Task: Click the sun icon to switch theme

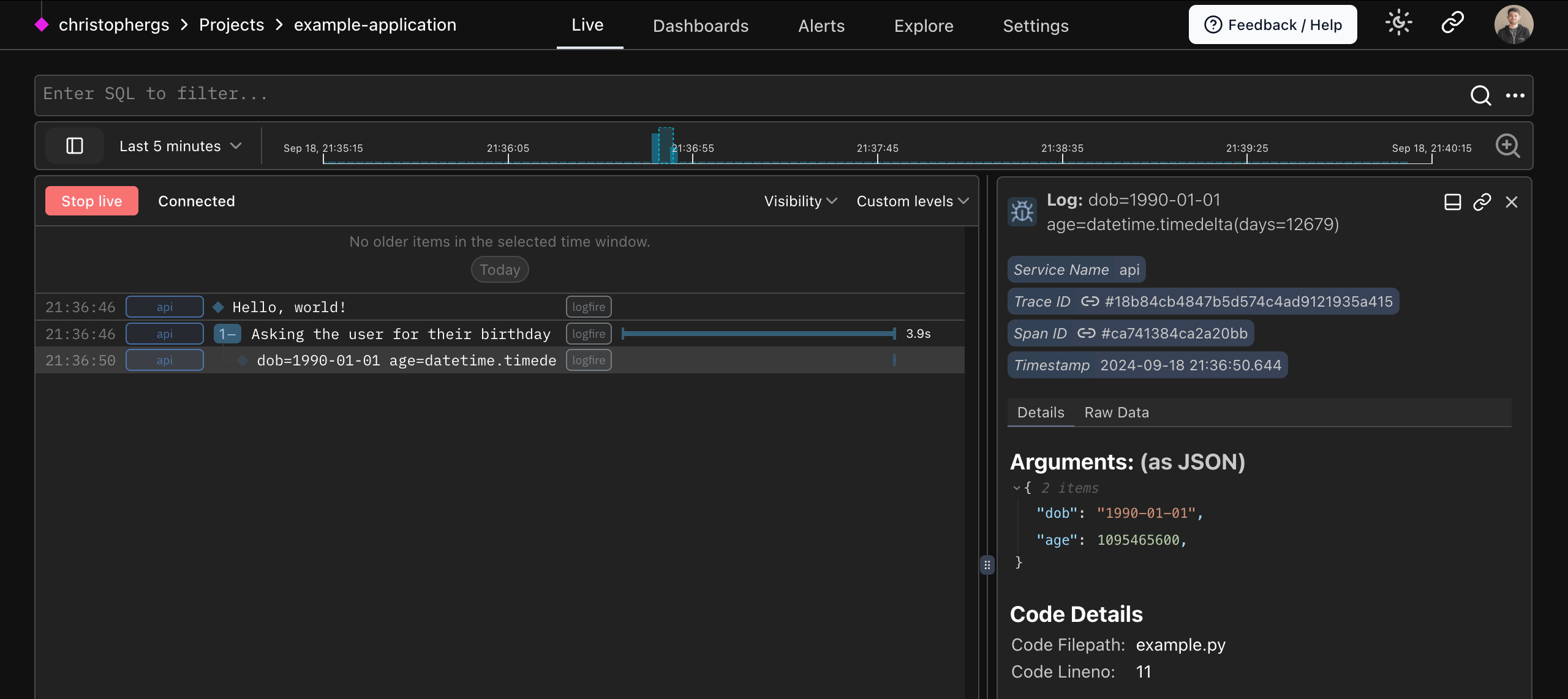Action: point(1399,23)
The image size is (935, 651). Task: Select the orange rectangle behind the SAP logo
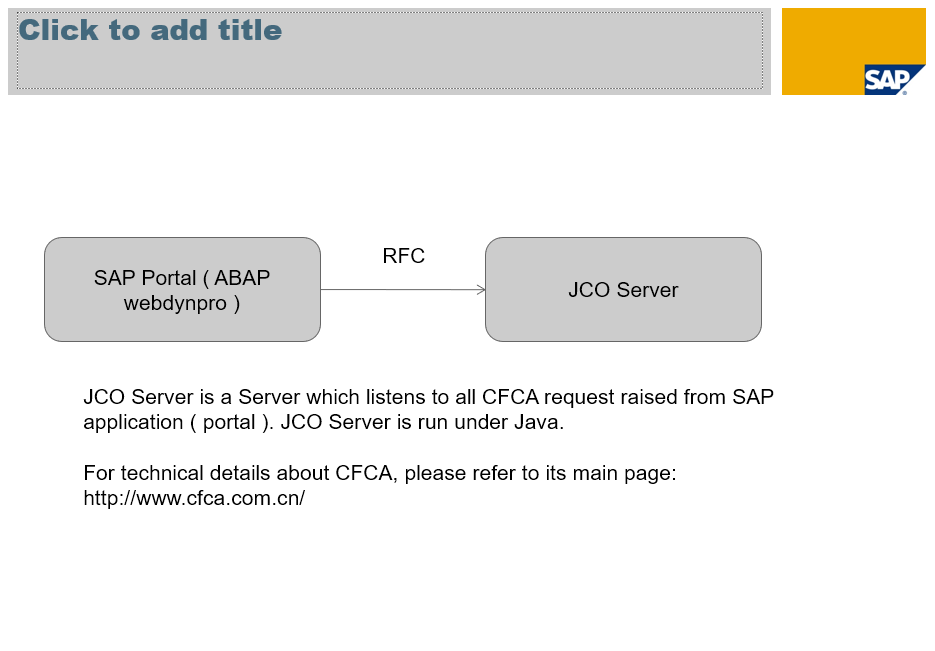(853, 51)
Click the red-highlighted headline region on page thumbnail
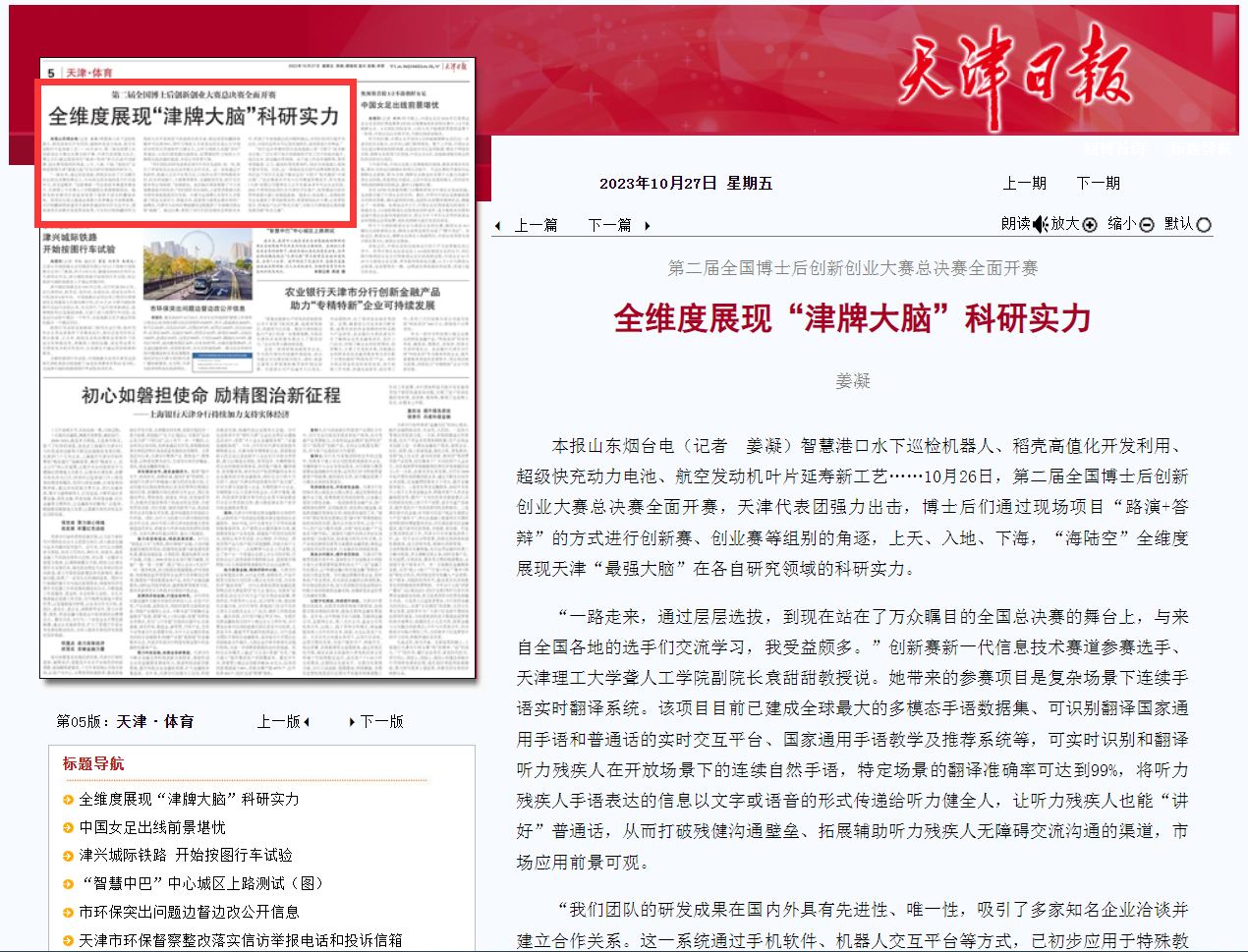The width and height of the screenshot is (1248, 952). pyautogui.click(x=196, y=154)
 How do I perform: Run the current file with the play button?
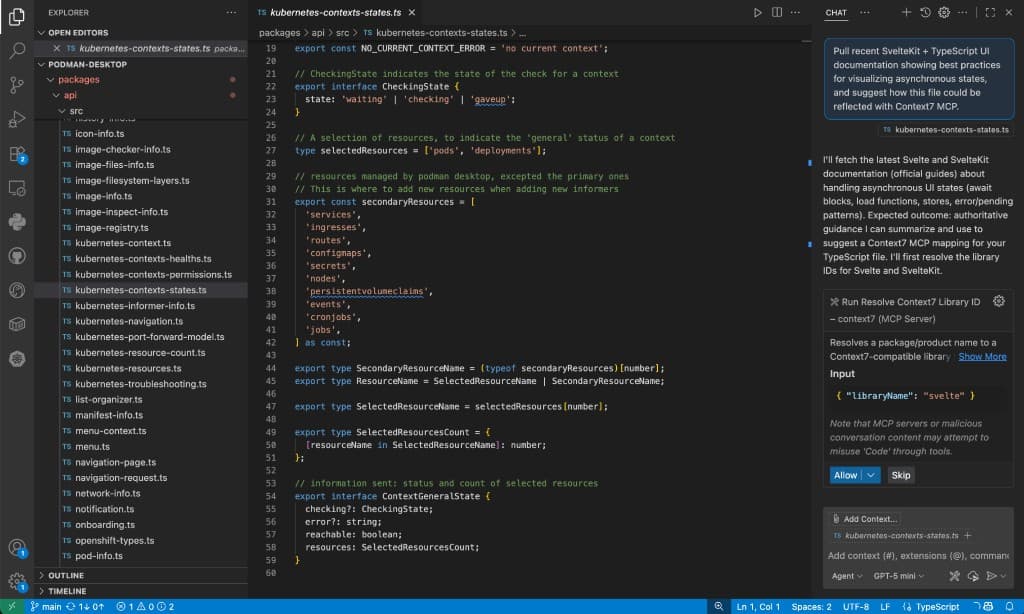(758, 12)
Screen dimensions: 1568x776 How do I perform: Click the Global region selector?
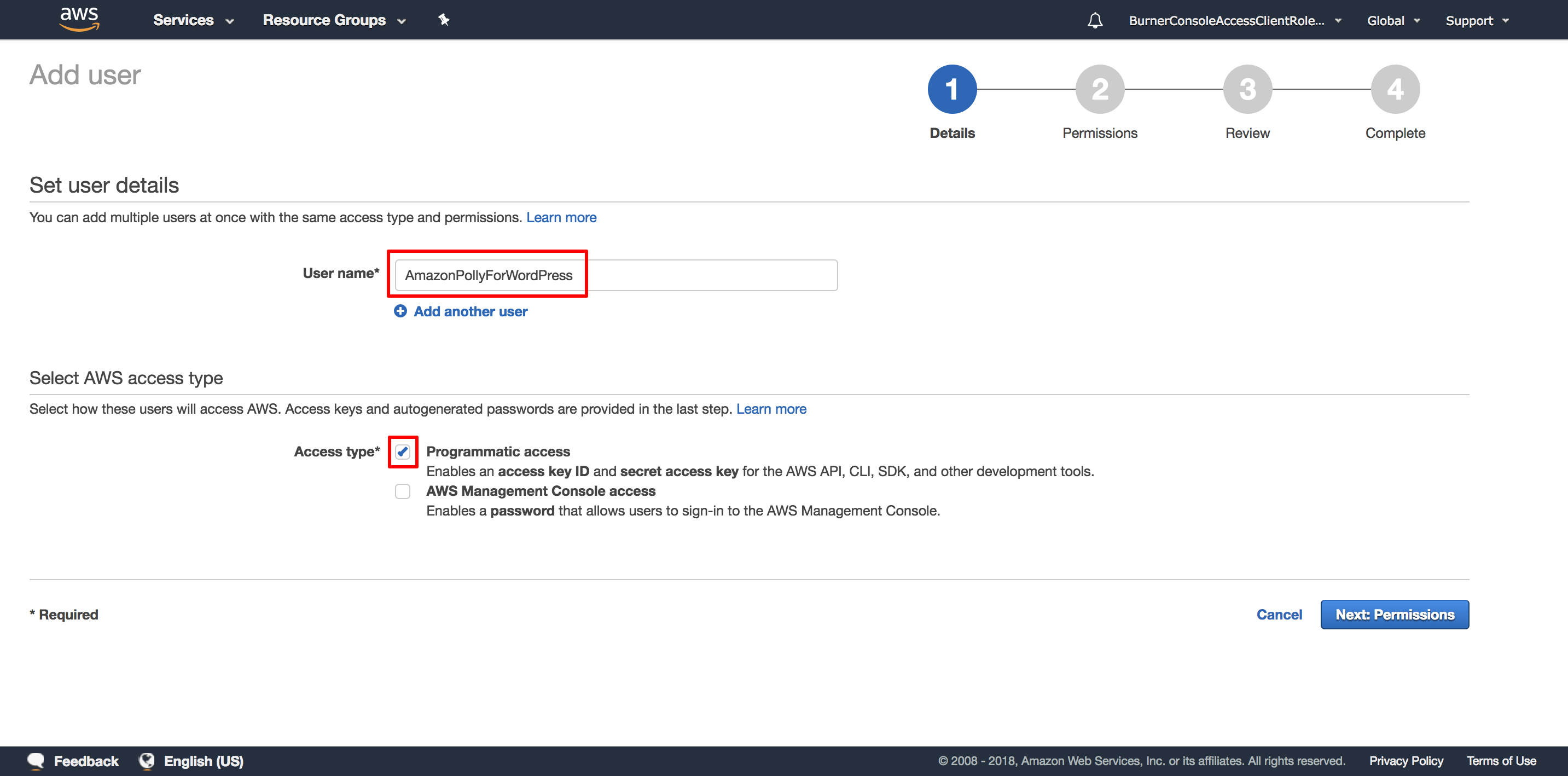click(x=1391, y=20)
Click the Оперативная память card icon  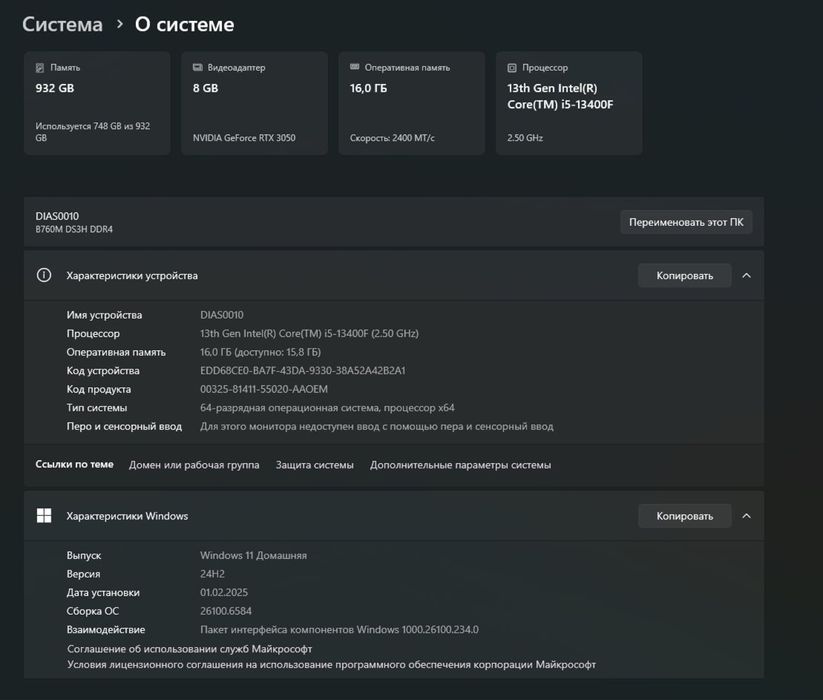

# # #

Given task: Rewrite the material from the line containing "Screen dimensions: 1568x776" through the end, swapping "selector" for "dropdown" and keeping everything else unchanged. Leave the pictures out.

Written answer:
Screen dimensions: 1568x776 How do I perform: Click the Global region dropdown?
click(x=1391, y=20)
Click the Оперативная память card icon  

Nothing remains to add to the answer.